-- EXCERPT PROVIDED --
+-------+

It remains a decade behind even Detroit. Because we get letters
from little girls who love toy trains, and who ask our help
in changing ads and box-top photos that feature little boys
only, we try to get toy-train ads from Lionel. It turns out
that Lionel executives have been concerned about little girls.
They made a pink train, and were surprised when it didn't sell.
Lionel bows to consumer pressure with a photograph of a boy
and a girl--but only on some of their boxes. They fear that,
if trains are associated with girls, they will be devalued
in the minds of boys. Needless to say, Ms. gets no train ads,
and little girls remain a mostly unexplored market. By 1986,
Lionel is put up to sale. But for different reasons, we haven't
had much luck with other kinds of toys either. In spite of
many articles on child-rearing; an annual listing of nonsexist,
multi-racial toys by Letty Cottin Pogrebin; Stories for Free
Children, a regular feature also edited by Letty and other
prizewinning features for or about children, we get virtually
no toy ads. Generations of Ms. saleswomen explain to toy manufacturers
that a large proportion of Ms. readers have preschool children
than do the readers of other women's magazines, but this industry
can't believe feminists have or care about children.
When Ms.
begins, the staff decides not to accept ads for feminine hygiene
sprays or cigarettes: they are damaging and carry no appropriate
health warnings. Though we don't think we should tell our readers
what to do, we do think we should provide facts so they can
decide for themselves. Since the antismoking lobby has been
pressing for health warnings on cigarette ads, we decided to
take them only as they comply. Philip Morris is among the first
to do so. One of its brands, Virginia Slims, is also sponsoring
women's tennis and the first national polls of women's opinions.
On the other hand, the Virginia Slims theme, "You've come a
long way, baby," has more than a "baby" problem. It makes smoking
a symbol of progress for women. We explain to Philip Morris
that this slogan won't do well in our pages, but they are convinced
its success with some women means it will work with all women.
Finally, we agree to publish an ad for a Virginia Slims calendar
as a test. The letters from readers are critical--and smart.

+-------+

-- Stored data --
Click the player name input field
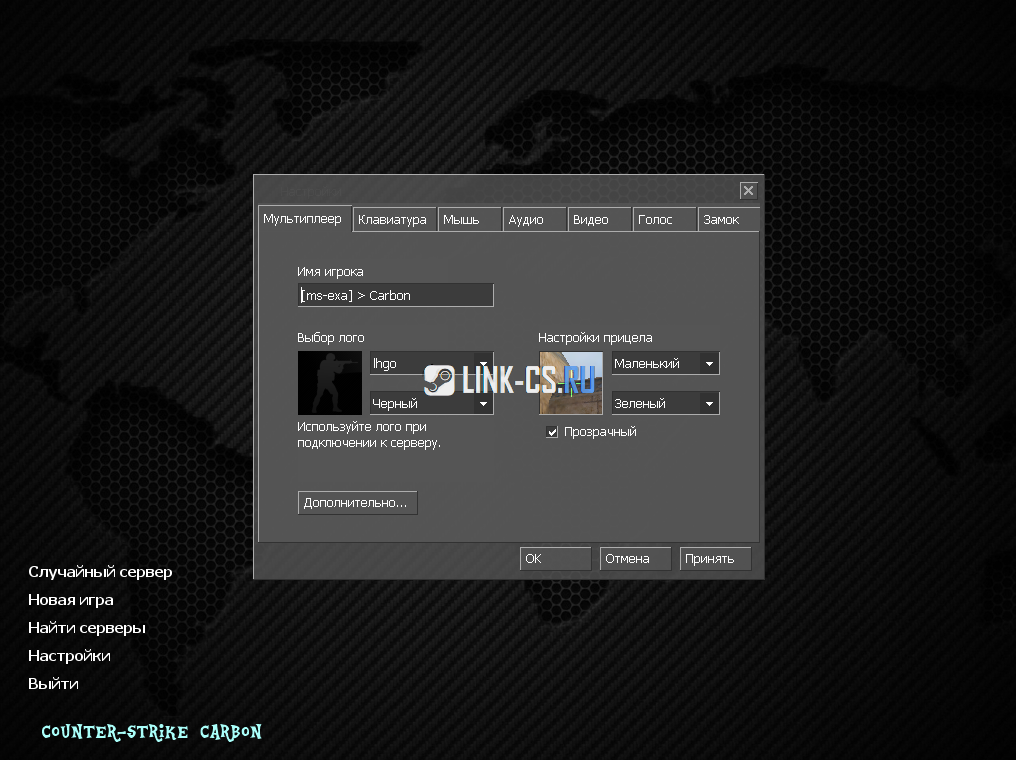click(395, 296)
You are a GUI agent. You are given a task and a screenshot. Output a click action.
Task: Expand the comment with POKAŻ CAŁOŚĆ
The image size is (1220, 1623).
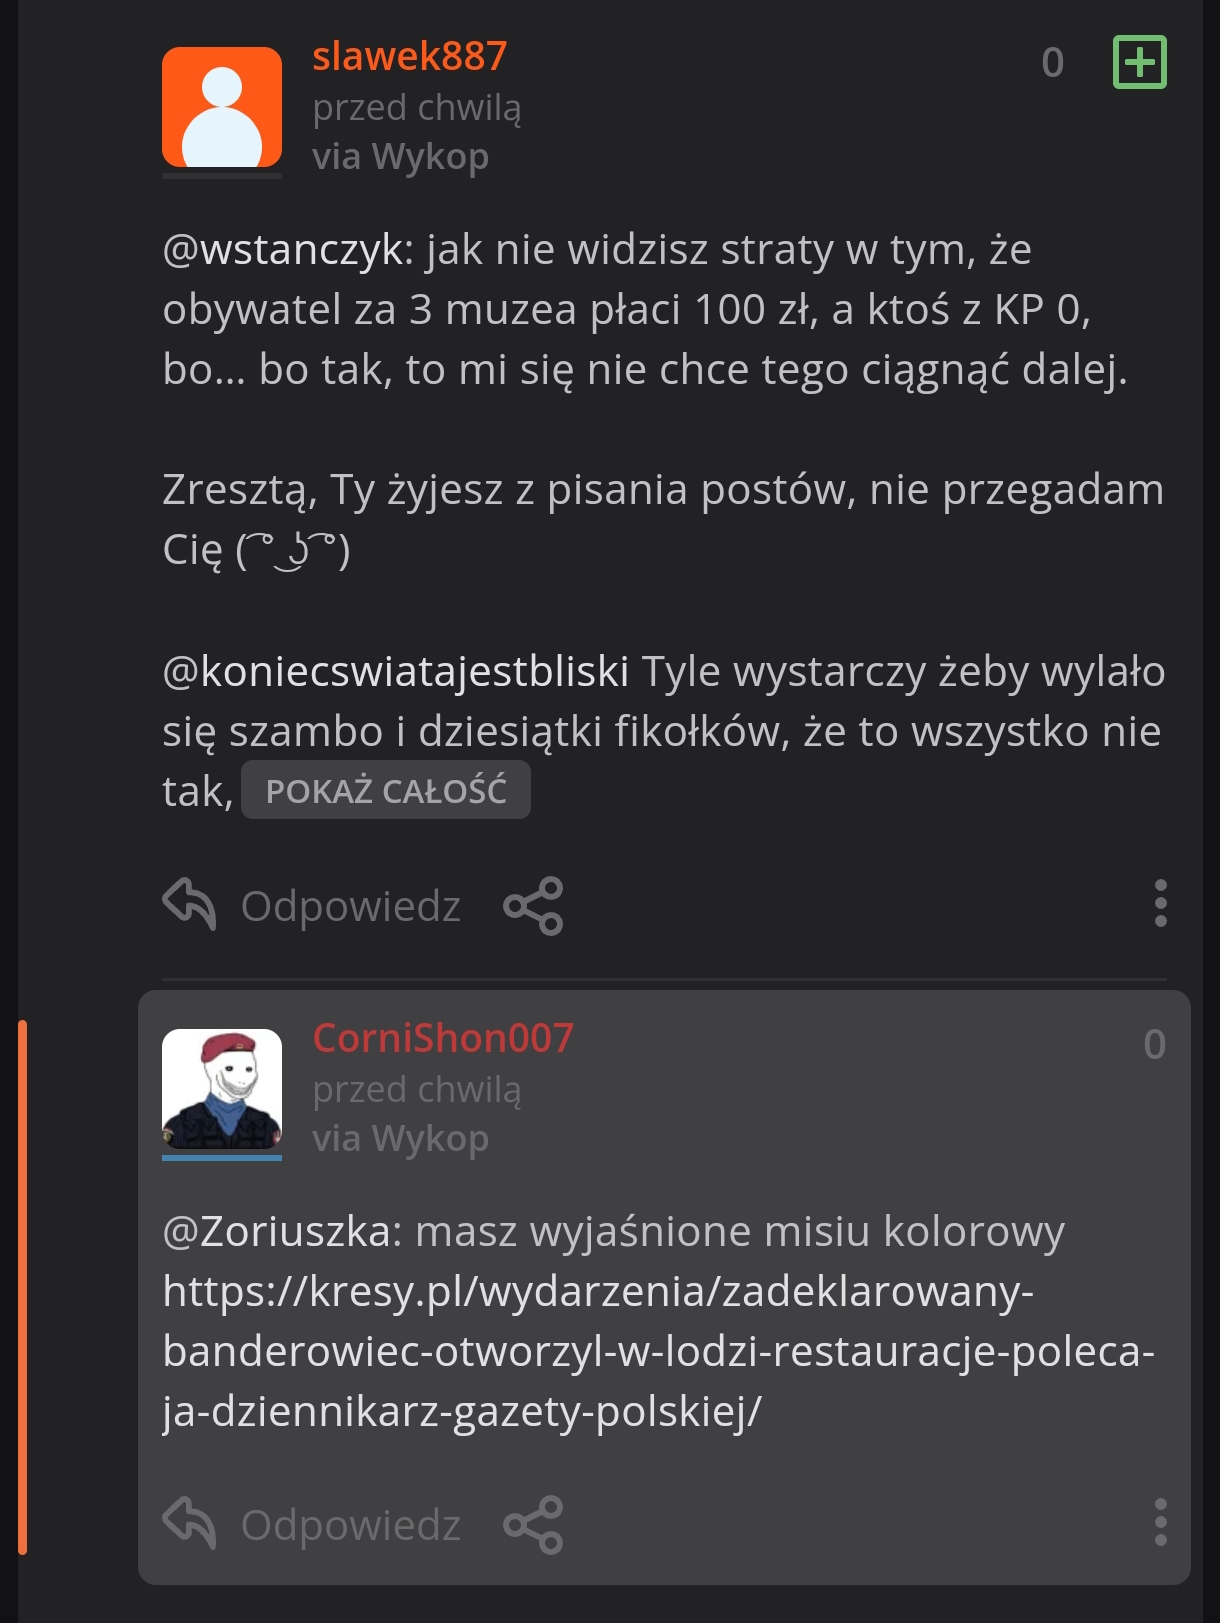pos(386,791)

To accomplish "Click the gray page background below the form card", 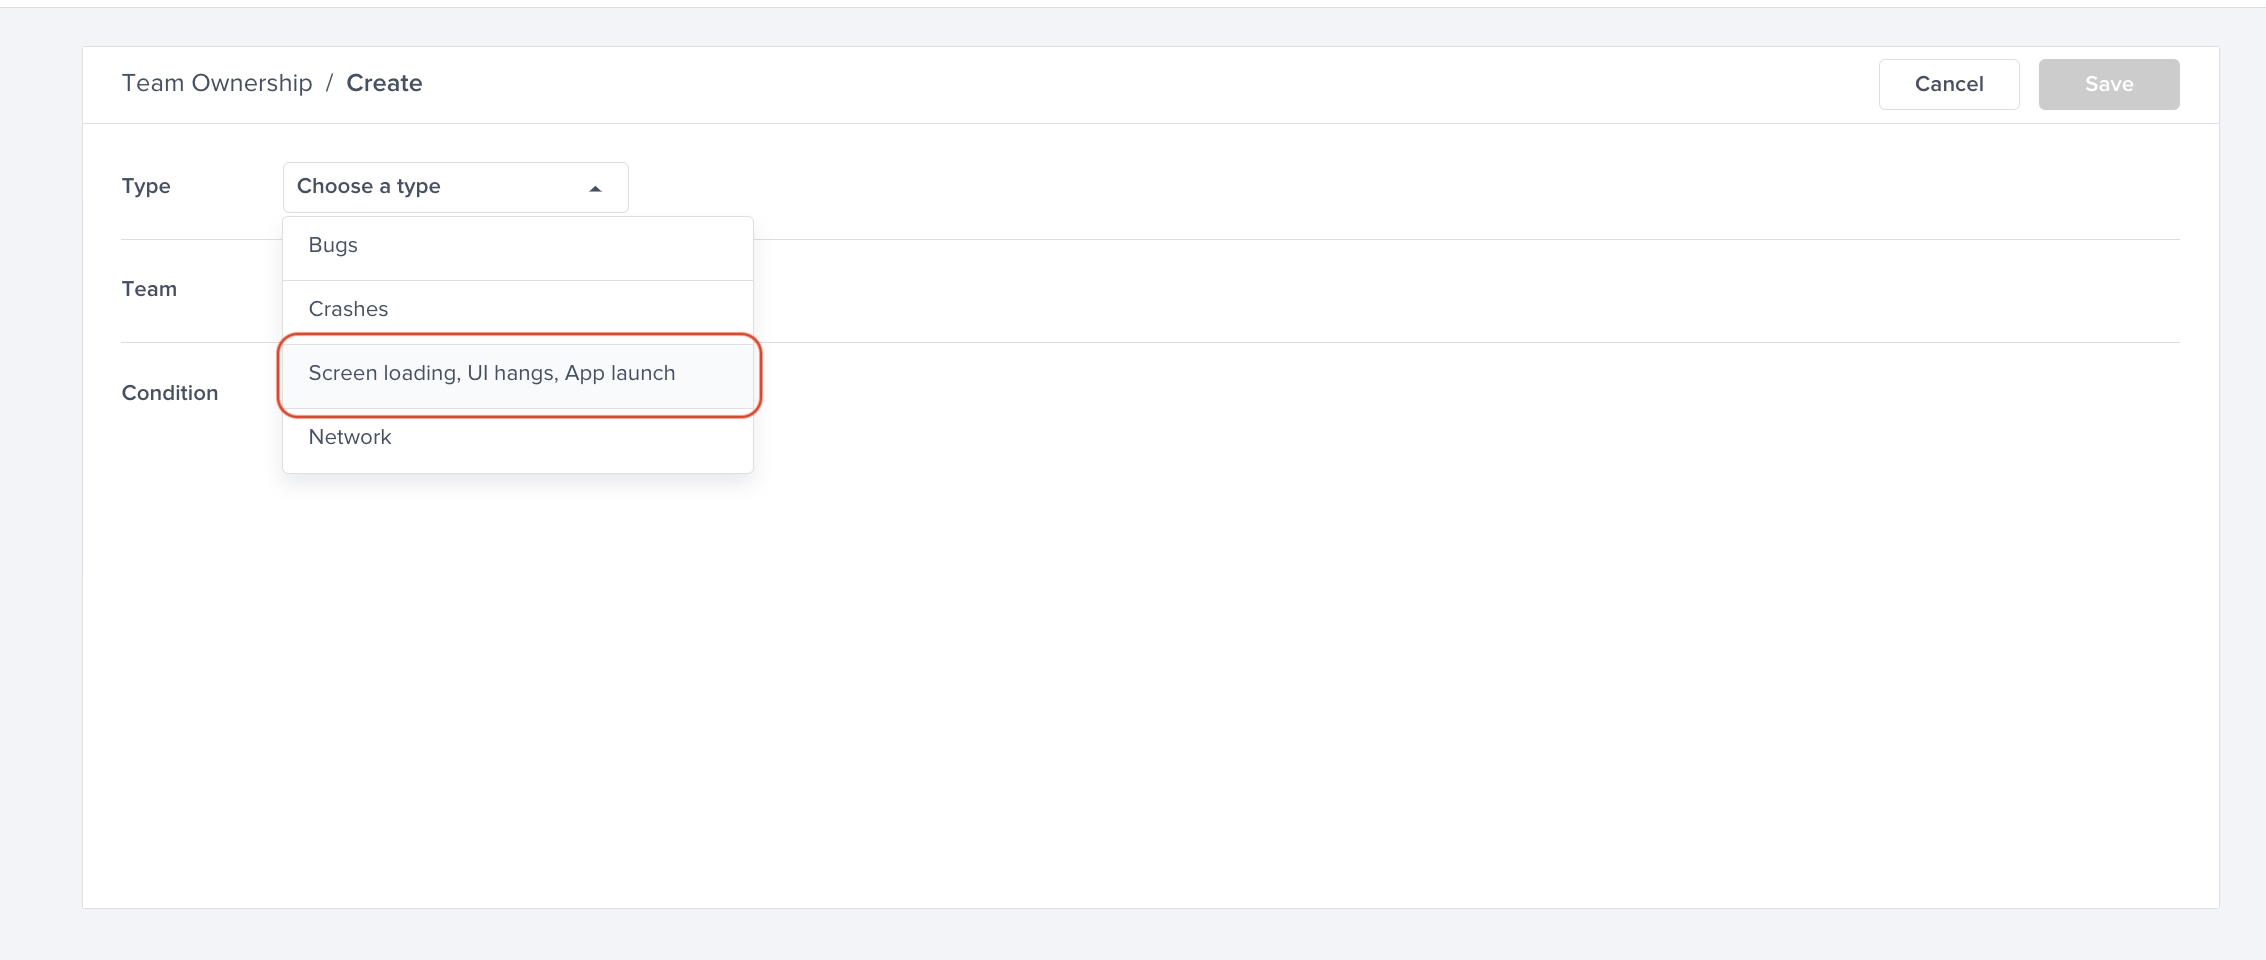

+-------+

Answer these questions from the excerpt on advertising in Ms. magazine:
(a) What color was the train Lionel made that didn't sell?
(b) Which two kinds of ads did the staff decide not to accept when Ms. began?
(c) What ad did Ms. finally agree to publish as a test?

-- EXERCISE SOLUTION --
(a) Pink.
(b) Ads for feminine hygiene sprays and for cigarettes.
(c) An ad for a Virginia Slims calendar.